- _WORK TASK A_:
Decide whether each statement below agrees with the article on Chinese students seeking housing in Australia: (i) Australia's academic year starts in February; (ii) Zoey Zhang has enrolled for a masters degree in finance at the University of New South Wales; (iii) Sydney University booked another 700 beds with third-party providers. For each, answer yes or no and quote the deciding words from the article.
- _WORK TASK B_:
According to the article on Chinese students seeking housing in Australia, how many dormitory beds near campus does Sydney University have?

- _PROVIDED TEXT_:

SYDNEY, March 1 — For Zoey Zhang, a student from China who is heading to a top Australian university, finding accommodation Down Under has been tough — so much so that she has even considered sleeping "rough on the streets”.
Like Zhang, around 700,000 students from China enrolled to study overseas have been left in the lurch after a surprise January edict by Beijing said they would have to return to on-campus learning for their education to be recognised back home.
This has triggered a rush for accommodation even as housing markets worldwide grapple with surging rents. But the crisis is more acute in Australia because its academic year starts in February, not September as in North America and Europe.
Zhang said she "went into panic mode” as the rule change, after three years of Covid-19 border closures, meant she and about 40,000 other Chinese students also heading to Australia would all be looking for a place to stay.
"I knew that finding a rental in Australia won’t be easy, but I didn’t expect it to be this difficult. Some are subletting their living rooms or balconies. I don’t think I can do that,” Zhang, 25, said via telephone from her home in the eastern Chinese province of Shandong.
"I have been looking for a room for about a month now and I have given up,” added Zhang, who has enrolled for a masters degree in marketing at the University of New South Wales. "If I get desperate, I could even sleep rough on the streets, like under some bridge, or outside the Chinese consulate.”
The University of New South Wales, which welcomed a quarter of its students from China until 2020, said its on-campus accommodation was full and it was refurbishing university apartments to rent to foreign students.
A spokesperson for Sydney University, also with a fourth of its students coming from China, said its 2,400 dormitory beds near campus were taken and that it had booked another 700 with third-party providers and negotiated discounts with hotels to accommodate the influx.

Stored data:
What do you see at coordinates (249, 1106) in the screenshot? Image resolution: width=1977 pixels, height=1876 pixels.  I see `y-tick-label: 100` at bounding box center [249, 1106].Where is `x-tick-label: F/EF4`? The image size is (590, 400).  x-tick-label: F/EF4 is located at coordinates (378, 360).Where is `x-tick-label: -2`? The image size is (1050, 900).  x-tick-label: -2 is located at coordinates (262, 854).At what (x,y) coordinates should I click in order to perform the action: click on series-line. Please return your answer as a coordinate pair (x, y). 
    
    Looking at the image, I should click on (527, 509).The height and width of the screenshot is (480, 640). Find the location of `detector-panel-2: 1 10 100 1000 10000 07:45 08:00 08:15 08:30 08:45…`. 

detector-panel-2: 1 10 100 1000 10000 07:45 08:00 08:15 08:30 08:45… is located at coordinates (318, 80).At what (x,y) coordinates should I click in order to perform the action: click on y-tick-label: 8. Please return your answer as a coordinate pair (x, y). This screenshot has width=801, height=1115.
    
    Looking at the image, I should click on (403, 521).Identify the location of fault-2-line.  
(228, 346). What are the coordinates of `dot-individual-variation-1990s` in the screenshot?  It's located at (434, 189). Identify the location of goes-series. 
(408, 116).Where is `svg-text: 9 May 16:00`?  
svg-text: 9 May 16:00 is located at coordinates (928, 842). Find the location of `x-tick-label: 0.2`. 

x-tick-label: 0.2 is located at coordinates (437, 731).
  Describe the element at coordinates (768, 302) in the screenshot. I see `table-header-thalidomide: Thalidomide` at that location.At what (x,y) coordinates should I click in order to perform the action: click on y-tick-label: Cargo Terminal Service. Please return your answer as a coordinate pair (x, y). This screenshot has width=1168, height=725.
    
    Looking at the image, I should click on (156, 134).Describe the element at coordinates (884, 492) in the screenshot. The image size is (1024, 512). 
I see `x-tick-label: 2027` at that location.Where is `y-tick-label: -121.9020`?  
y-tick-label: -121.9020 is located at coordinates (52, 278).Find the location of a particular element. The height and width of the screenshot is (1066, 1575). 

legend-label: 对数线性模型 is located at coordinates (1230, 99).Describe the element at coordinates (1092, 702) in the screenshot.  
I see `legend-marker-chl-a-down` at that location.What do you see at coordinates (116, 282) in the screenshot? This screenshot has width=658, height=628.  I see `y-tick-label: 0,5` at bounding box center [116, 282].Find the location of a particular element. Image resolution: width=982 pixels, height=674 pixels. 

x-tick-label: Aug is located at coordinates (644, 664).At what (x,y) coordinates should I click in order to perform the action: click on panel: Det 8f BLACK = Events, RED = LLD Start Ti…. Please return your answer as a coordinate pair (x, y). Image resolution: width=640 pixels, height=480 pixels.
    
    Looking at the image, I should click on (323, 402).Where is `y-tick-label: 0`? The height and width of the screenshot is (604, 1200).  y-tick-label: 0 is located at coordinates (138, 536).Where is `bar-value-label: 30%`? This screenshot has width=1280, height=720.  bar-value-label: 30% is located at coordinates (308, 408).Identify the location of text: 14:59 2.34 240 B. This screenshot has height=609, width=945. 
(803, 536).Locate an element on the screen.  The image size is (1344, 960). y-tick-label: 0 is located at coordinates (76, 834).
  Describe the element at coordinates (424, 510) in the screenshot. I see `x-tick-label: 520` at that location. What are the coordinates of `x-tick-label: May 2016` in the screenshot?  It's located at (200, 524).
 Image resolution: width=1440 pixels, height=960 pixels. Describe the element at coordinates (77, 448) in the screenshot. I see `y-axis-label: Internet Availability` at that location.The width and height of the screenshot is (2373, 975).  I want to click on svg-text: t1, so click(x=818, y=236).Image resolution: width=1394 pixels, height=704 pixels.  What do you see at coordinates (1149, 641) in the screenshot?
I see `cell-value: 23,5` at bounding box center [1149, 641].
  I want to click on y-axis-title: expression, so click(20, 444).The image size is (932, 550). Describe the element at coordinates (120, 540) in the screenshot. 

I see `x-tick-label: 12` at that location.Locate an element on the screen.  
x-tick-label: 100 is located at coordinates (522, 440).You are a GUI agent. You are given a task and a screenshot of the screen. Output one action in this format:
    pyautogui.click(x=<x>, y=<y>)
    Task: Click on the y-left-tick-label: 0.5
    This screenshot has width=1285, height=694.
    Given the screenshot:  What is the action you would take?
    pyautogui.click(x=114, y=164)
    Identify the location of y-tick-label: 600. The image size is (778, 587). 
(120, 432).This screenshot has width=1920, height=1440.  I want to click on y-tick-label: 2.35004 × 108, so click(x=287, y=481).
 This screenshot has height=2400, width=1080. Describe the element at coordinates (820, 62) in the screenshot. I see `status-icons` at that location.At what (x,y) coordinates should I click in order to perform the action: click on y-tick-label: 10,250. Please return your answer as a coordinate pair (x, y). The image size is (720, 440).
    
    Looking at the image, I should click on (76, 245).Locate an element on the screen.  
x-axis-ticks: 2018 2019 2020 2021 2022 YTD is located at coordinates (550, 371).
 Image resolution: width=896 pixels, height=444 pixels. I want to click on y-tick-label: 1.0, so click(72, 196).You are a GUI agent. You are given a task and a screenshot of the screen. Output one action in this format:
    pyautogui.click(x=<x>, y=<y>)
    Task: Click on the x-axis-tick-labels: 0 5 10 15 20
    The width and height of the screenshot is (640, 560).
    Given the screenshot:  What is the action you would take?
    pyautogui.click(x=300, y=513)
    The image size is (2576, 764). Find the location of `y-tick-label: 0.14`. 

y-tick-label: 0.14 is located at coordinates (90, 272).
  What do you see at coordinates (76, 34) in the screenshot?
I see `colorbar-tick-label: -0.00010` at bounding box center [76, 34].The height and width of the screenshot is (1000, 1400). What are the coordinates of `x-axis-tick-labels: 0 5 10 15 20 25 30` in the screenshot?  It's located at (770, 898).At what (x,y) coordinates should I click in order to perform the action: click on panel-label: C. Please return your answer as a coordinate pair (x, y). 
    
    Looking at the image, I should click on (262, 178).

- _YOUR RESPONSE A_:
(i) Yes: "its academic year starts in February, not September as in North America and Europe."
(ii) No: "has enrolled for a masters degree in marketing at the University of New South Wales."
(iii) Yes: "it had booked another 700 with third-party providers."

- _YOUR RESPONSE B_:
2,400.